GaTech-RL2 · ElmoPA · Jun 3, 2026
diff --git a/.gitignore b/.gitignore
@@ -49,6 +49,7 @@ datasets/
 **/datasets/
 apikey.txt
 slurm-*.out
+*.out
 slurmoutputs/
 *.log
 .inductor_cache/

diff --git a/egomimic/eval/eval_latent.py b/egomimic/eval/eval_latent.py
@@ -13,6 +13,11 @@
 
 from egomimic.eval.eval_video import EvalVideo
 from egomimic.rldb.embodiment.embodiment import get_embodiment
+from egomimic.utils.action_utils import (
+    PI05_CARTESIAN_ACTION_ENCODING_LEGACY,
+    PI05_CARTESIAN_ACTION_ENCODING_NORM_ROT_6D,
+    PI05_CARTESIAN_ACTION_ENCODING_RAW_ROT_6D,
+)
 
 logger = logging.getLogger(__name__)
 
@@ -98,6 +103,7 @@ def __init__(
         self._layer_keys = {}  # layer_name -> list[np.ndarray (B, S, D)]
         self._row_hashes = []  # one entry per sample (replicated by S at write time)
         self._row_embodiments = []
+        self._row_frames = []  # source frame index per sample (None-safe)

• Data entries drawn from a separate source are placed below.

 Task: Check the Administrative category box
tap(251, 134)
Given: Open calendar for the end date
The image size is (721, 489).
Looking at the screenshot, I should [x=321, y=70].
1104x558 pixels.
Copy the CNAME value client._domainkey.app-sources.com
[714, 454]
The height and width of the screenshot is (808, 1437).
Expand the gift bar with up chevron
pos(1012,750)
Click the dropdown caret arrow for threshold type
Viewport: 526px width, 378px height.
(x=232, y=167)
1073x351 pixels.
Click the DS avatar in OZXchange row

         self._hook_handles = []
         # per-step buffer; each layer is recorded only on its FIRST forward
         # call within a capture window (prefix pass for PaliGemma, first
@@ -205,6 +211,22 @@ def _extract_hashes(_batch, batch_size, embodiment_name):
             return [str(v) for v in val.cpu().tolist()]
         return [str(val)] * batch_size
 
+    @staticmethod
+    def _extract_frame_indices(_batch, batch_size):
+        """Per-sample SOURCE frame index, surfaced by ZarrDataset.__getitem__.
+        Returns None when the batch predates this field, so the caller can
+        fall back to the legacy per-run counter."""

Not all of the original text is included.